To most of us, a skunk has no natural attractive qualities — especially with the sense that attraction moves you closer to something; in that sense, no, I am definitely not attracted to skunks. Even so, when a skunk lets off stink, a skunk is simply doing what skunks do. And they do that for a reason. Sensing danger, they pull out their strongest response: Stink the enemy away.

I mean: how can you blame a skunk for doing what it has to do to defend itself? Isn’t that what the animal kingdom is about? It’s why dogs bark; it’s why cats scratch. It’s why bees sting and mice bite. They are doing what comes naturally, especially when threatened: they are defending themselves.

But animals have another instinct: to devour. Less about protection, this is about consumption — for every animal has to eat.

Both of these are the animal condition: defend and devour. It is the way of survival. To me, this is best pictured in the snake, who is pretty good at both: defending and devouring. A snake will bite you if threatened; and will swallow you if hungry. I didn’t go looking for examples of this, for I really have no desire to see a snake do either, but video of snakes defending and devouring are, no doubt, just a click away.

So what? Why blog about animals? Well, for one, it’s everywhere we look. On the one hand, it’s the animal condition — one that should not surprise us. Animals will instinctively, without malice, do what comes naturally to them. You stick your hand in a snake hole, you will get bit. Whether you do it intentionally or by accident doesn’t matter; a snake’s gonna do what a snake’s gonna do.

Same with mosquitoes. And gorillas. Even viruses. We fight against the flu and ebola, as we should, but they bear us no malice. They are simply doing what viruses — what all living creatures do — defend and devour. In fact, I think we could extend the description even further, to phenomena of nature. Hurricanes can be devastating and deadly.

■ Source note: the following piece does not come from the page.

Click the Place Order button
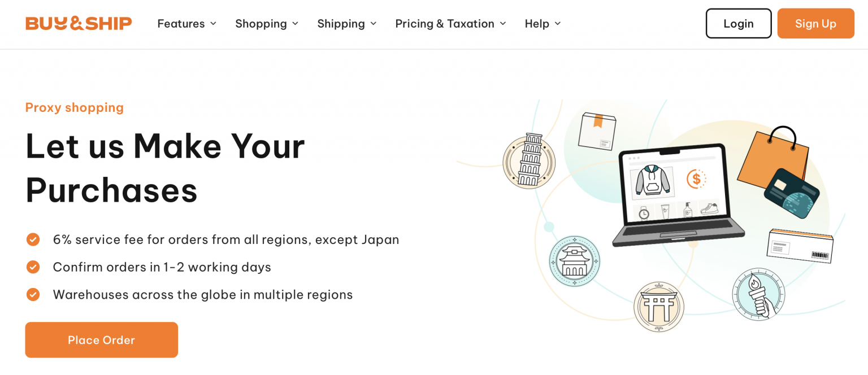This screenshot has width=868, height=375. click(101, 339)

And I wish no one to get caught in their wake. But hurricanes are simply what happens when the right conditions of temperature, moisture, wind, and atmosphere combine in a powerful way. They don’t intend us harm; harm is simply what results when they simply do what hurricanes do.

For such is life on this fragile planet we call earth. Creatures and creations of all kinds that exist to defend and devour.

Of course, these instincts are not contained to snakes and skunks. They are also true of humans, too. Most of what we do, instinctively, at least, is to devour or defend. We work so we can have money so we can eat. Devour. We struggle, especially in America, with obesity, heart disease, and diabetes, in part because of what we eat. Devour.

On the flip side, we go to the doctor to deal with our heart disease and diabetes. Defend. As a country, we raise up an army. As individuals, we lock our doors. We take vaccines. We stay away from wandering skunks and questionable holes in the ground.

But this principle of defending and devouring goes further. The guy at work takes credit for your work. Your neighbor loses her cool when your dog poops in her yard. The lady in the Lexus takes your parking spot at the mall. Your facebook “friend” goes on a rant that gets personal and political at the same time.

What’s going on here? Well, it’s the animal inclination to defend and devour. And what’s our normal response? To defend and devour right back.

And like our animal friends, it’s only natural; it’s what we instinctively do. Often, without much thought or consideration, people hungry for more (power, position, comfort, support, money, acceptance) will devour. And people who are afraid, or hurting, or uncertain, or doubting, or discouraged, or wounded, will defend. And often, in both cases, it’s not pretty.

Which tells me that there is only one way to stop this cycle. Unhealthy devouring and defending continues until someone doesn’t return kind-for-kind. Instinctive acts continue until someone recognizes that “hurting people hurt people,” and adding hurt to hurt doesn’t heal the hurt. But turning the cheek might.

Maybe that’s why Jesus told us this in Matthew 5.39. The only way to live in the world, but not be of the world, is not to live as the world. The only way to be a part of the animal kingdom while not living as animals, is to rise about the “defend and devour” instinct.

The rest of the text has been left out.